PROVIDED RECORDS below:

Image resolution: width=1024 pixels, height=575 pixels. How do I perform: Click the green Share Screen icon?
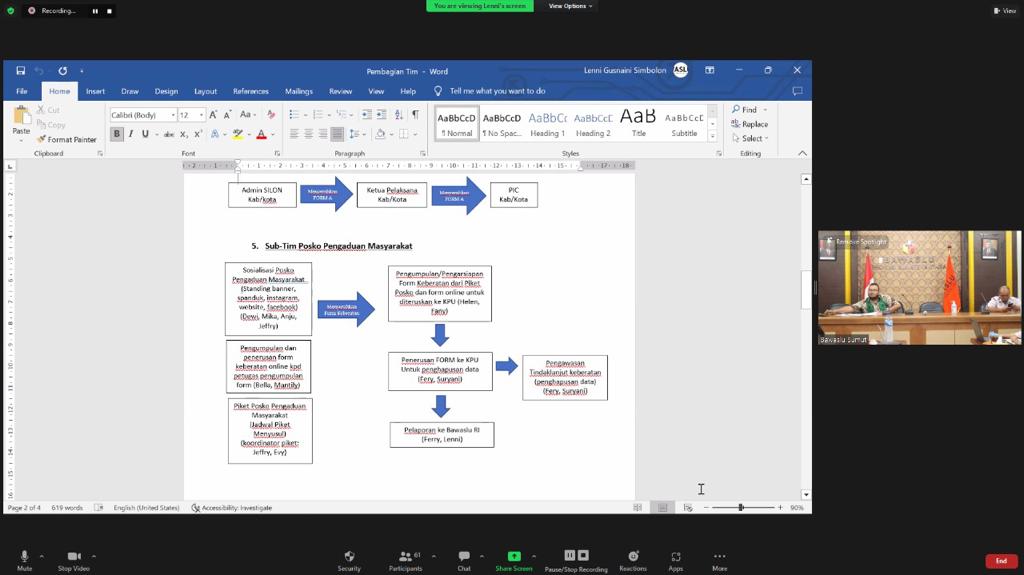(514, 557)
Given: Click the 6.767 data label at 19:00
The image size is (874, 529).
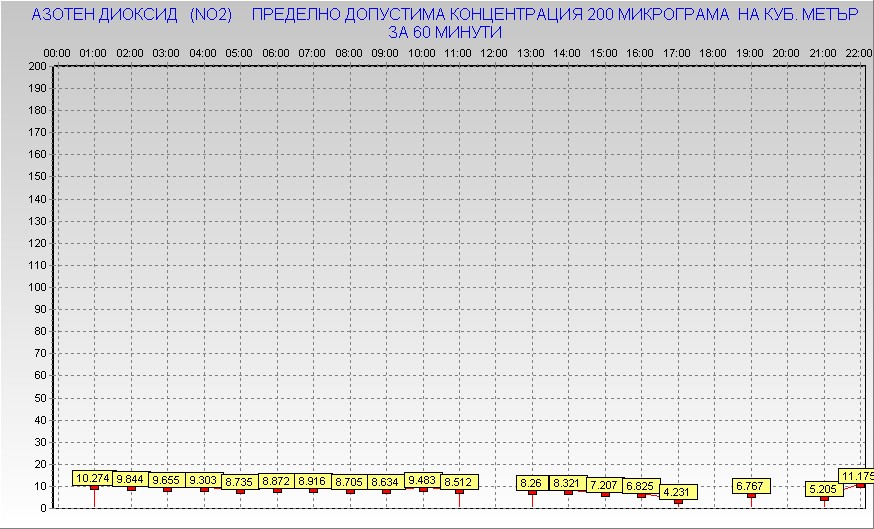Looking at the screenshot, I should (750, 486).
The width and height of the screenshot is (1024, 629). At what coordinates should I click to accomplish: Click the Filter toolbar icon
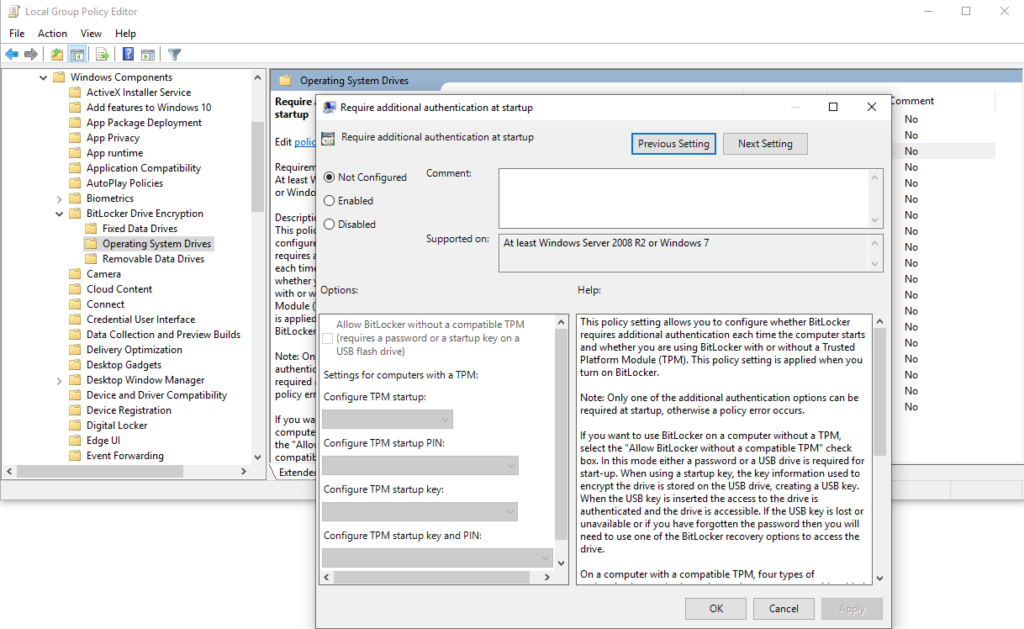click(x=173, y=54)
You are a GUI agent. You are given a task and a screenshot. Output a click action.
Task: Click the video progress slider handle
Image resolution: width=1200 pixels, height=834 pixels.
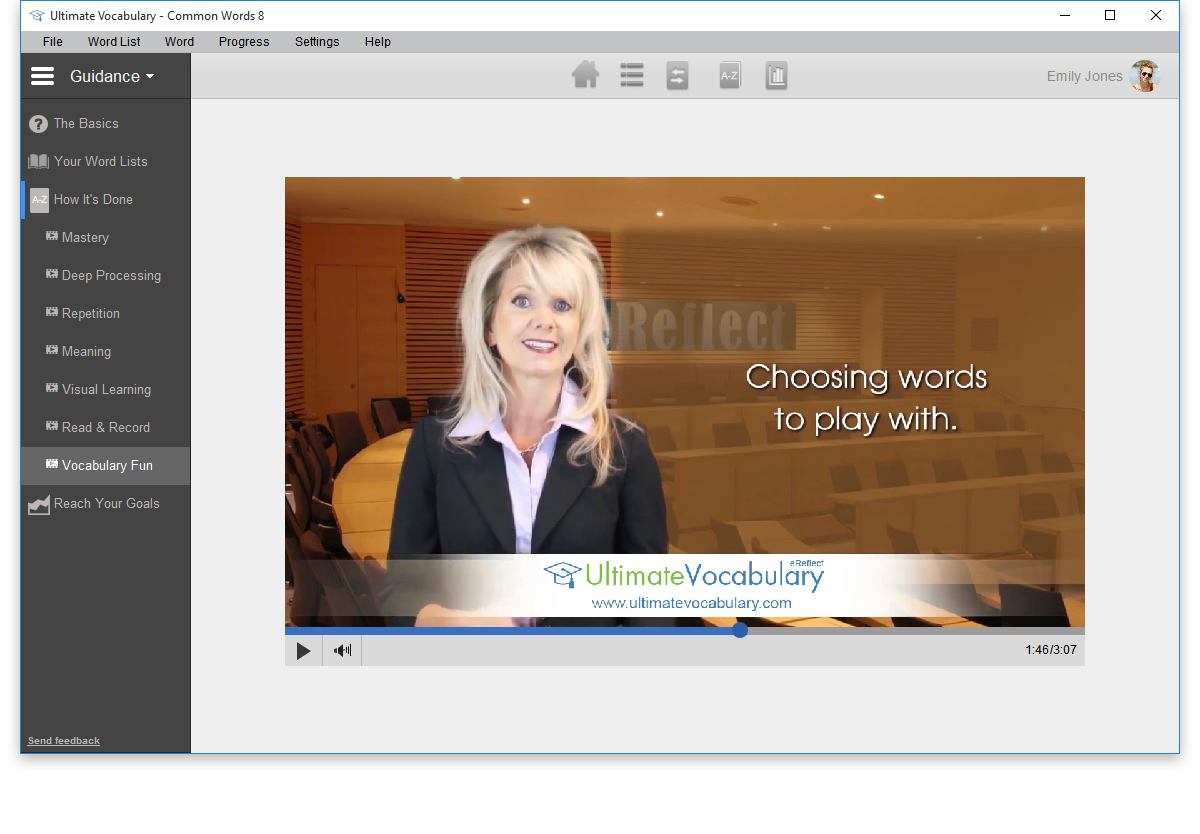tap(740, 630)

End of PROVIDED RECORDS.

TO DO: Starting with the line that contains "Image resolution: width=1200", reproduce every line to the end of the material above, both end lines included, exactly and with no pictures.

WRITTEN ANSWER:
Image resolution: width=1200 pixels, height=834 pixels.
tap(740, 630)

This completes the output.